13. The question is then whether the “Debt Resolution Agreement” is a release or accord for the purposes of section 17. This Court concludes that the terms of clause 10.1, titled “Reservation of Rights”, of the “Debt Resolution Agreement” answers this question. Clause 10.1(a) provides:-
      “For the avoidance of doubt, each Borrower acknowledges and accepts that:-

        (a) this Agreement shall not in any way impair or prejudice, or be construed as constituting a waiver or release or satisfaction of, any of the Bank’s rights or remedies or in connection with the Finance Documents whether arising under their terms, at law or equity or otherwise…”
14. “Finance Documents” are defined in the said agreement as including the facility letter pursuant to which the plaintiff made available the loan facility to the defendant and the borrowers. Further, clause 9, entitled “Absolute Bar”, provides that:-
      “This Agreement may be pleaded and tendered by the Bank as an absolute bar to any defence offered by any defaulting Borrower in any proceedings brought by the Bank in relation to this Agreement or the Finance Documents …”
15. It is clear to me, based on the wording of the “Debt Resolution Agreement”, that it could not constitute a release or accord for the purposes of s. 17 of the Act of 1961. The defendant sought to rely on ACC Bank plc. v. Malocco [2000] 3 I.R. 191. In the course of her judgment, Laffoy J. stated, at p. 201:-
      “I have no doubt that the submission made by counsel for the plaintiff that the effect of the settlement between the defendant’s wife and the plaintiff on the liability of the defendant on foot of the loan agreement falls to be determined by application of s. 17 of the Act of 1961 is correct. What s. 17 means in the context of a wrong which is a breach of contract in the form of non-payment of a debt for which two debtors are concurrently liable and of a settlement agreement with one of the debtors is that, if the settlement agreement indicates an intention that the other is to be discharged, the settlement agreement effectuates his discharge, but, if it does not, he gets the benefit of the settlement agreement and his liability is reduced accordingly. … As to whether an accord or settlement agreement “indicates”, within the meaning of that word in s. 17, that a co-debtor is to be discharged, it seems to me that it does so indicate if such outcome is agreed expressly or by necessary implication.”
In my view, this authority is of no benefit to the defendant given what I consider to be the clear and expressed terms of the “Debt Resolution Agreement”.

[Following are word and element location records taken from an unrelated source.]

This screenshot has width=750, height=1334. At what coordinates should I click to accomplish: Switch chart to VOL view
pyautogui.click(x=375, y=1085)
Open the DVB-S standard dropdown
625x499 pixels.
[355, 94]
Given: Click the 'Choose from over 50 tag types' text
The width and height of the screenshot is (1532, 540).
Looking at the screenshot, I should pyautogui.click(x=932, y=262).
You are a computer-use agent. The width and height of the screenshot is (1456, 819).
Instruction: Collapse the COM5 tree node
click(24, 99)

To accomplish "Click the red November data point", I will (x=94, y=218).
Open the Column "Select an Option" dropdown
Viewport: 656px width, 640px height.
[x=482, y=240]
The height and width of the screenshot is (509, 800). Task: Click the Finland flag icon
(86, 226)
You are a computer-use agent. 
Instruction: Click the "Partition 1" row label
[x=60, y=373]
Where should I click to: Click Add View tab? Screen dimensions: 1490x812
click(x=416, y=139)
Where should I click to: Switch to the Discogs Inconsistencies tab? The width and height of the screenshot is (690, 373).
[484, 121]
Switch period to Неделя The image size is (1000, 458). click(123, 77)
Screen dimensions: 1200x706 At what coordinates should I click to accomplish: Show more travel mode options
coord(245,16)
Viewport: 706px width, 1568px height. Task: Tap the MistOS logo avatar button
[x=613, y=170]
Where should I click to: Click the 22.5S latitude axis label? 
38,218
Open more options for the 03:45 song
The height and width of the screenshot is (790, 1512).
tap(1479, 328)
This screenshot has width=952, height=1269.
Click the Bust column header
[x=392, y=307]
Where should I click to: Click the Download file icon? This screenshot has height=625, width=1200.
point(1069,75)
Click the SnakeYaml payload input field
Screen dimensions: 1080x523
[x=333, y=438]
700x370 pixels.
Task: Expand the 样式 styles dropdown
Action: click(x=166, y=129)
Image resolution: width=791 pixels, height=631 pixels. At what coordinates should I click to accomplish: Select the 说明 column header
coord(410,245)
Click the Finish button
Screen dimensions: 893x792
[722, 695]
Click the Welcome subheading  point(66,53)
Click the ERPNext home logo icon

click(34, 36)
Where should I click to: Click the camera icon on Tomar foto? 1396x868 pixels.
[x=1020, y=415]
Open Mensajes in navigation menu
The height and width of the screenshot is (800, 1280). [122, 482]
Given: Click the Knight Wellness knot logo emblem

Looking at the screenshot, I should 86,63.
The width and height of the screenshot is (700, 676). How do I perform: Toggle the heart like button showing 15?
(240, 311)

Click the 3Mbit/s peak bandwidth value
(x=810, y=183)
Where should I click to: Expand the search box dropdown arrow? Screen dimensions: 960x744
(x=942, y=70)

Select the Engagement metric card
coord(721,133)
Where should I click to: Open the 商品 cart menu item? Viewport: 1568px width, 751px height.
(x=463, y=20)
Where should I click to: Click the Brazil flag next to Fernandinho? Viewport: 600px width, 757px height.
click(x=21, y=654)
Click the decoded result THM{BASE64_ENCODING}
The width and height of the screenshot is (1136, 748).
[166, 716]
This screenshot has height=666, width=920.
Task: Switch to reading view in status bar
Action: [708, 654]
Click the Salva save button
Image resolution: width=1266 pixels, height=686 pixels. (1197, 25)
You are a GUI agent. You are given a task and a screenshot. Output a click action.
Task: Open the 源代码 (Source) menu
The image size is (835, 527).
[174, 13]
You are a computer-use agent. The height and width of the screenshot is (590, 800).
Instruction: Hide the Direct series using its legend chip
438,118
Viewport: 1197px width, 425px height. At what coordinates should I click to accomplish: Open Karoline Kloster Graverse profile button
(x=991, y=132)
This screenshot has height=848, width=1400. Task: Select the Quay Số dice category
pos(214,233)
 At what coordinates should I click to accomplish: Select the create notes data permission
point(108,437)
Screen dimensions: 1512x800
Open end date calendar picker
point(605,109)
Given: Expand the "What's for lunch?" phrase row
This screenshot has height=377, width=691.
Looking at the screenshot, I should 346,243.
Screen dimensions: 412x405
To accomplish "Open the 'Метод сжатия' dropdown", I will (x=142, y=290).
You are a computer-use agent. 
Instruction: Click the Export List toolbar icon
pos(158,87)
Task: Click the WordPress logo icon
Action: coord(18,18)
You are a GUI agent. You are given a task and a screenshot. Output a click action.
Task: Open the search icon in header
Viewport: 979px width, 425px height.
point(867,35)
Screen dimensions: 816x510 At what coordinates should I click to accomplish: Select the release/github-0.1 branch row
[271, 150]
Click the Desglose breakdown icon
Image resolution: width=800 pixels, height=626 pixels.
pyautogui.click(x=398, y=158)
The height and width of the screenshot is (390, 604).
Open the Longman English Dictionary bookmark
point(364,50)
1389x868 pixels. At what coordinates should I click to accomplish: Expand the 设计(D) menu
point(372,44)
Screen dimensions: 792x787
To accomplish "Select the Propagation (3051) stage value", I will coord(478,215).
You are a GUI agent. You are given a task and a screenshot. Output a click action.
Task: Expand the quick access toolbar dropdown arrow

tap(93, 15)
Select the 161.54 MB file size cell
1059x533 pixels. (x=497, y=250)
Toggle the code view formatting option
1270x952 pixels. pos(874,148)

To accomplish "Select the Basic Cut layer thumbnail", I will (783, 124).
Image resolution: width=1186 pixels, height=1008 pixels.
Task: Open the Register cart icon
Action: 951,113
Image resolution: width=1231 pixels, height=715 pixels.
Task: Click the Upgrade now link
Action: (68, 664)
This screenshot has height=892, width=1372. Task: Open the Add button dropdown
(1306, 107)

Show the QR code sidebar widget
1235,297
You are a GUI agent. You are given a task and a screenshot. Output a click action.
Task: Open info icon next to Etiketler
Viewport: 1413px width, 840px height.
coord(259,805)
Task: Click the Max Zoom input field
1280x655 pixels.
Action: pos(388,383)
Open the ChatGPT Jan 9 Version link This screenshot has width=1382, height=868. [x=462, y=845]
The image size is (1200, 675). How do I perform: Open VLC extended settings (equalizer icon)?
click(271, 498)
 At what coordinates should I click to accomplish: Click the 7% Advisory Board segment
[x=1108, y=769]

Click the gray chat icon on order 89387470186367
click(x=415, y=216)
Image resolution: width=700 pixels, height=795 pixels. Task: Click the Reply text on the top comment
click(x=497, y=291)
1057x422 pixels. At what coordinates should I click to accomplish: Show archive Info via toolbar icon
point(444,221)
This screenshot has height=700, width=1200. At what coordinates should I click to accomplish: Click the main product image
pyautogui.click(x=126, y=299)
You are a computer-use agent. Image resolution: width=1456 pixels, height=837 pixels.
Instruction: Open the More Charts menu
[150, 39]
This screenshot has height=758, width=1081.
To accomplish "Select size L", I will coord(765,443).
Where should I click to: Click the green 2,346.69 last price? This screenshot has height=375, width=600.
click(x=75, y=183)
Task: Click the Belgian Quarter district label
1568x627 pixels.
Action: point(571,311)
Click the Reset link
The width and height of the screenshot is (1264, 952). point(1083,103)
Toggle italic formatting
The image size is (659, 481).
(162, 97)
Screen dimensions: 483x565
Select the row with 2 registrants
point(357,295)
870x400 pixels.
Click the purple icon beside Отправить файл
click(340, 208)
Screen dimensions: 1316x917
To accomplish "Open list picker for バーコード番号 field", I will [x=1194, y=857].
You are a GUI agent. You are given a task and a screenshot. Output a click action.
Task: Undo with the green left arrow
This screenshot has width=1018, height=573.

16. The second ground of defence was that by entering into the “Debt Resolution Agreement” the borrowers were in breach of the “Joint Venture Agreement”, such breach being induced by the plaintiff. Although it would seem that the plaintiff was aware of the “Joint Venture Agreement”, there was no breach of it by virtue of the “Debt Resolution Agreement”. I refer to clause 11.1, titled “Duties of Co-Owners regarding Bank Facilities”, which states:-

      “Each of the Co-Owners undertakes with the others to comply with its individual obligations under the Bank Facility Agreement and the Bank’s Security.”
Further, at 11.2 titled “Personal Obligation and Indemnity”:-
      “11.2.3. The Co-Owners agree that their liabilities in connection with the Joint Venture are several rather than joint and will be limited to their respective Property Owner Percentage. If any claim or demand is made against a Co-Owner arising out of this Agreement then each of the Co-Owners agrees to indemnify and keep indemnified the other or others of the Co-Owners against such claim or demand and all proceedings, costs, claims and expenses relating thereto.”
17. Given the terms of these clauses, I do not accept that by entering into the “Debt Resolution Agreement” the borrowers have thereby breached the “Joint Venture Agreement”. It is clear that the borrowers have to indemnify the defendant, as per the provisions I have referred to.

Conclusion
18. By reason of the foregoing, I am not satisfied that the defendant has established a defence as would oblige me to refer these proceedings to plenary hearing. Therefore, the plaintiff is entitled to judgment in the sum of €7,437,348.47 as against the defendant.